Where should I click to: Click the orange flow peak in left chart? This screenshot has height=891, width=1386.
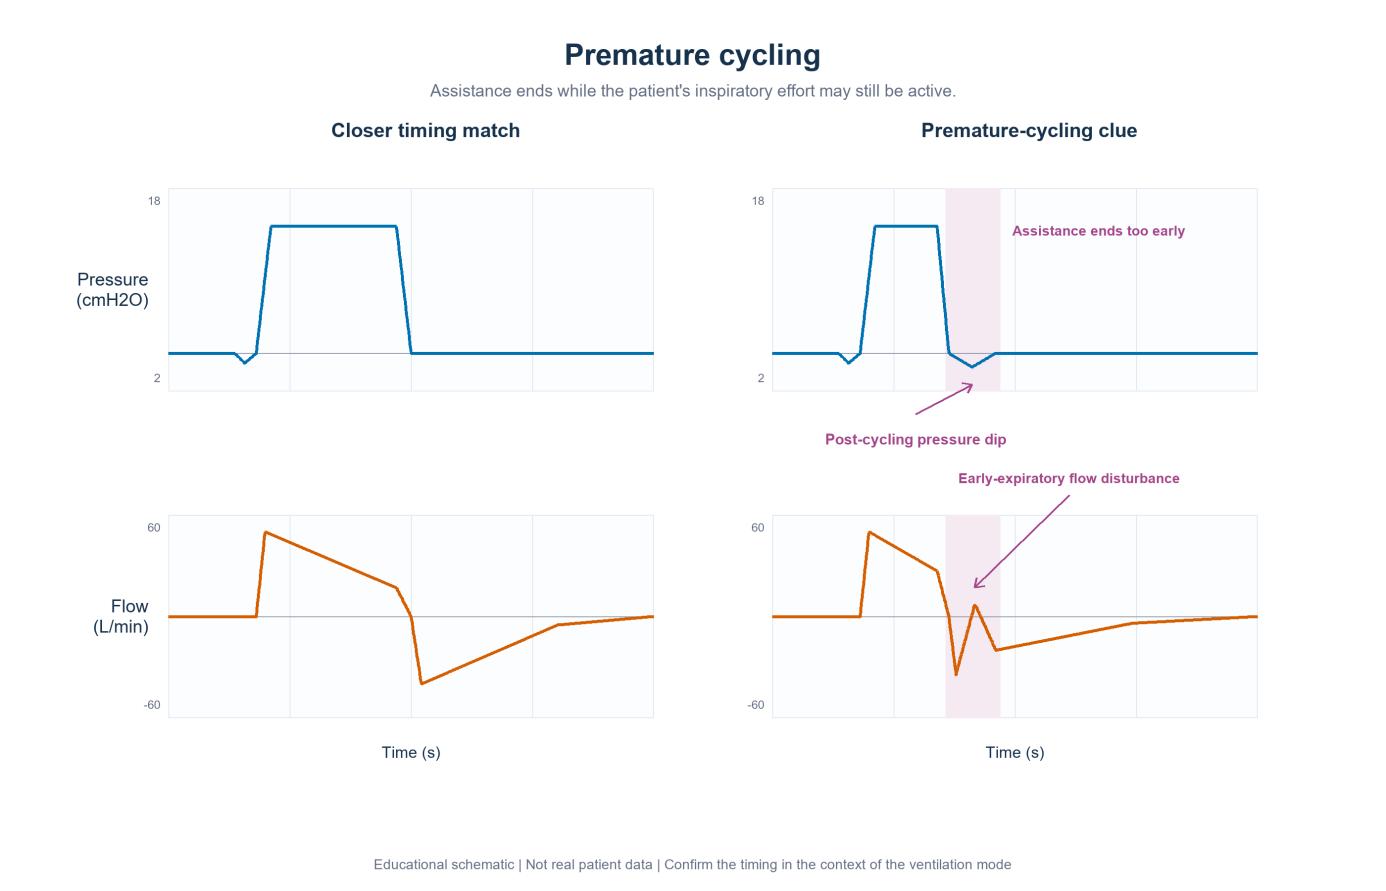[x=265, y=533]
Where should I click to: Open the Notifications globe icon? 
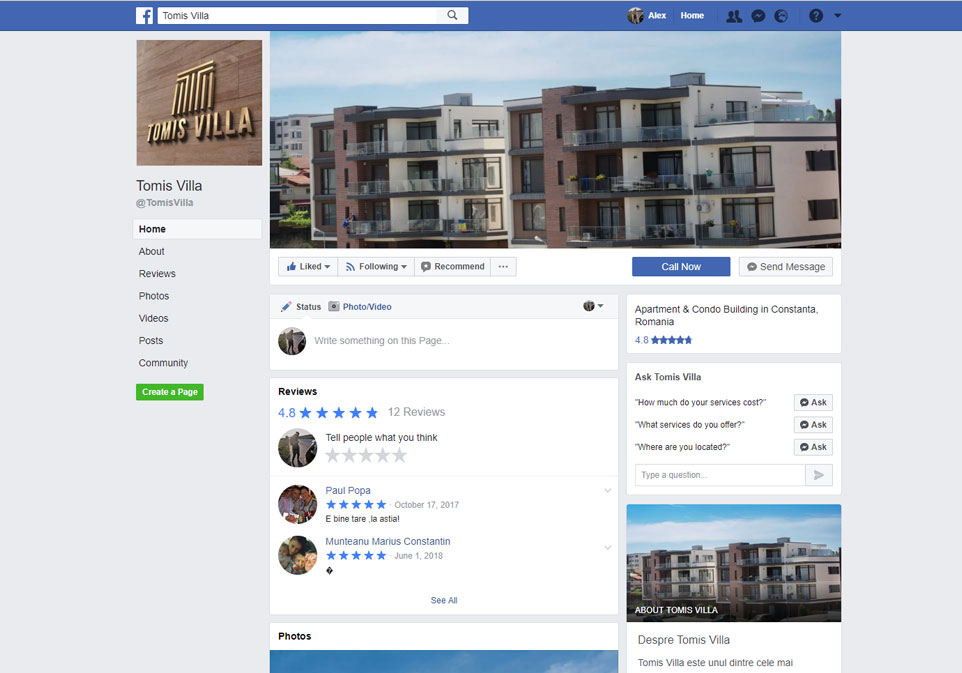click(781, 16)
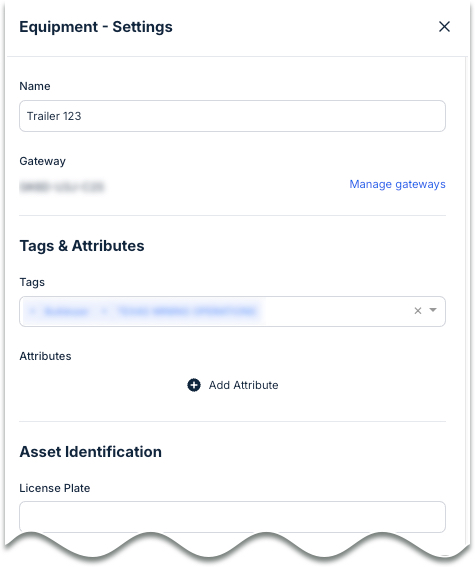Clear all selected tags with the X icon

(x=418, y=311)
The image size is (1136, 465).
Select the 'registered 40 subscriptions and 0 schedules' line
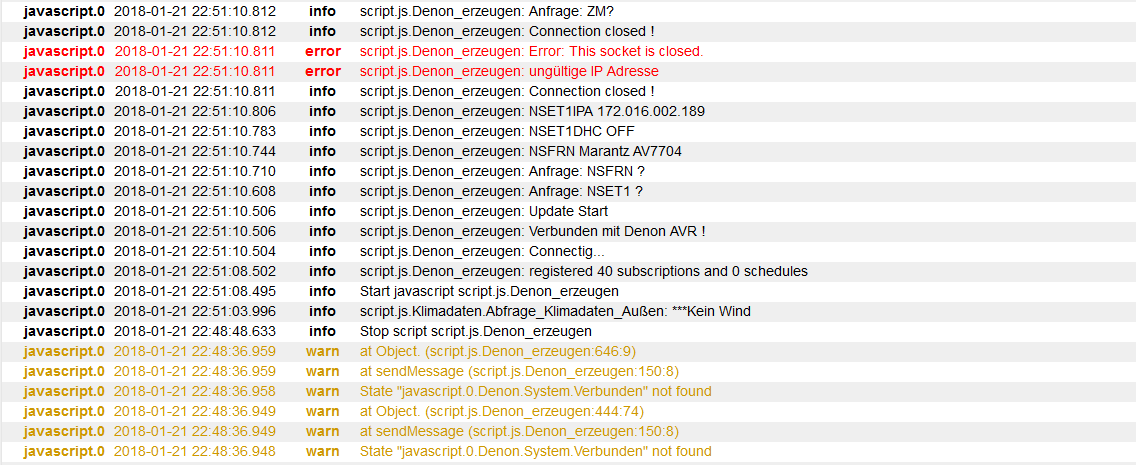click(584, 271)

━━━━━━━━━━━━━━━━

▶ [YOUR OBJECTIVE]:
Set down every record exactly as written, but drop the pictures.

▶ [WRITTEN REPLY]:
Where should I click to: Click the orange flow peak in left chart? This screenshot has height=891, width=1386.
[x=265, y=533]
Where should I click to: Open the Notifications globe icon? 
click(781, 16)
Clear all selected tags with the X icon

(x=418, y=311)
The image size is (1136, 465).
Select the 'registered 40 subscriptions and 0 schedules' line
click(584, 271)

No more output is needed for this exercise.